Hot oil may release water hidden in dry starchy foods, such as mung bean noodles and shrimp chips, converting it to steam and causing them to puff up.

Water hides itself really well. Its molecules can form weak chemical bonds with many substances, allowing it to remain concealed within their crystal structures. There’s no sign of water’s presence—no dampness, no softness, no anything—until something triggers its release.

Quite a few rocks and minerals contain water, but you would never know it from looking at them. Turquoise, for example, is made up of copper and aluminum phosphates. Remarkably, for every copper atom in turquoise, there are four water molecules. Heat it enough and this water can be driven out, discoloring the stone.

The difference between water merely soaked into a material, such as cloth, and water that is chemically bound lies in how finely separated a material’s molecules are. At the atomic level, a damp cloth contains pockets of trillions of water molecules held in place by fibers. But in turquoise, those molecules are distributed evenly around the phosphate units, individually bonded to the copper or aluminum atoms. Dioptase, a copper silicate with green crystals, similarly has water bonded to it, as does the mineral apophyllite, which flakes apart when heat releases its water.

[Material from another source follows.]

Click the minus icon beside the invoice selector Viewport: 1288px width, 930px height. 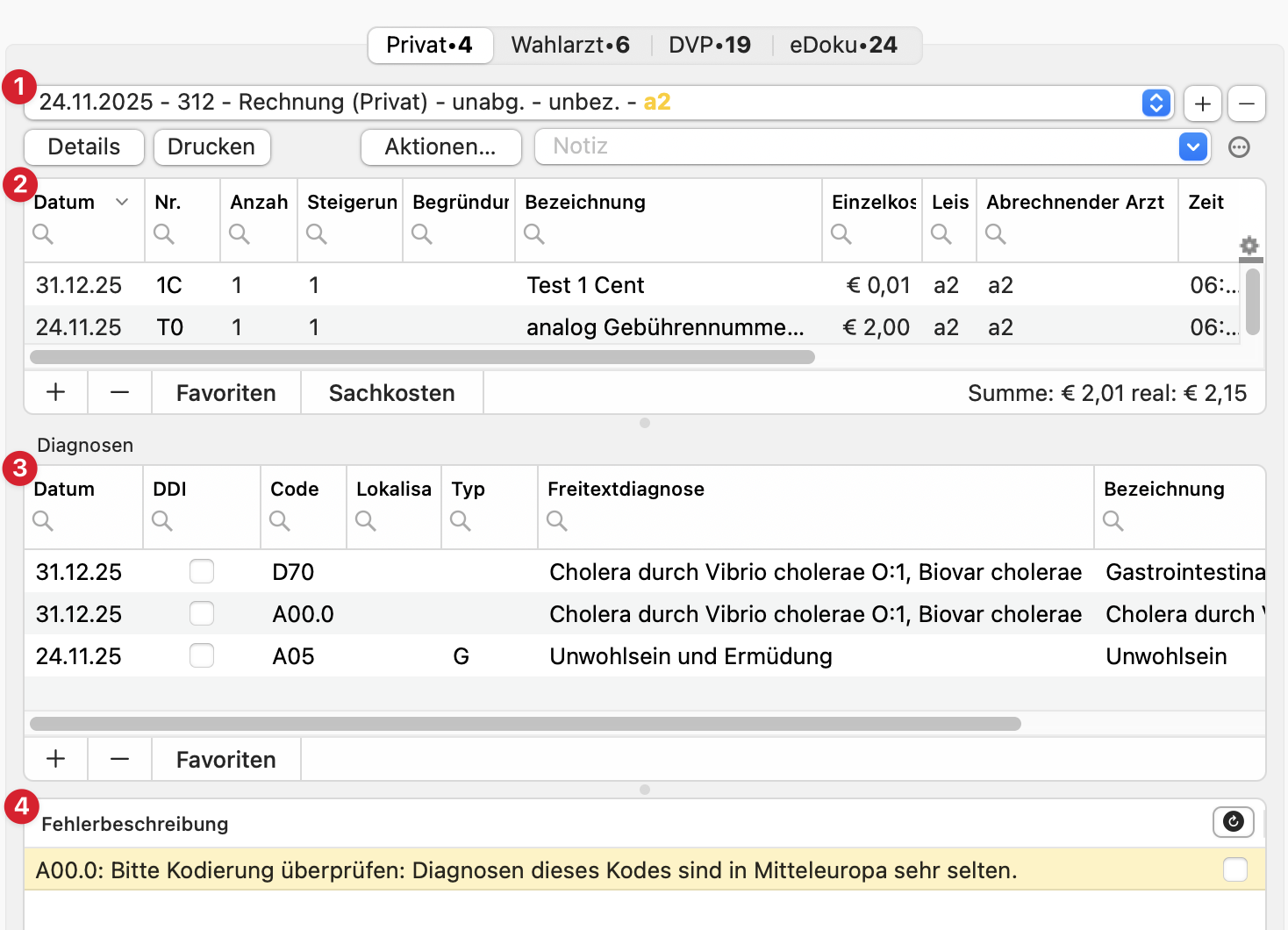(x=1246, y=104)
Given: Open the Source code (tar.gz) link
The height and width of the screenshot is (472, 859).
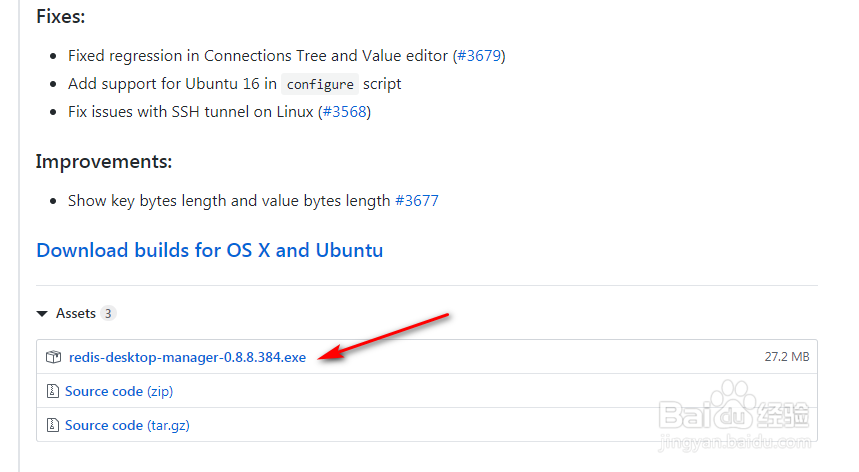Looking at the screenshot, I should [127, 425].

I was recently introduced to a culinary curiosity that this phenomenon might explain: shrimp chips (also known by the Indonesian name krupuk). This snack starts out as solid, dry disks made from rice or cassava flour that look, feel, and taste like hard plastic. When my girlfriend first showed them to me, I assumed they were another one of the inedible healthy foods she routinely tries to get me to eat. But nothing could be further from the truth!

When I dropped the disks into hot oil, they puffed up to 10 times their size. The heat may have freed the chips’ hidden water molecules and turned them instantly to steam. In one form or another, the water was there all along—waiting to turn dry starch into a deliciously unhealthy deep-fried indulgence.

Warning: Hot oil can burn you and easily catch fire. We used a glass container for photographic purposes only: This is not a safe way to deep-fry.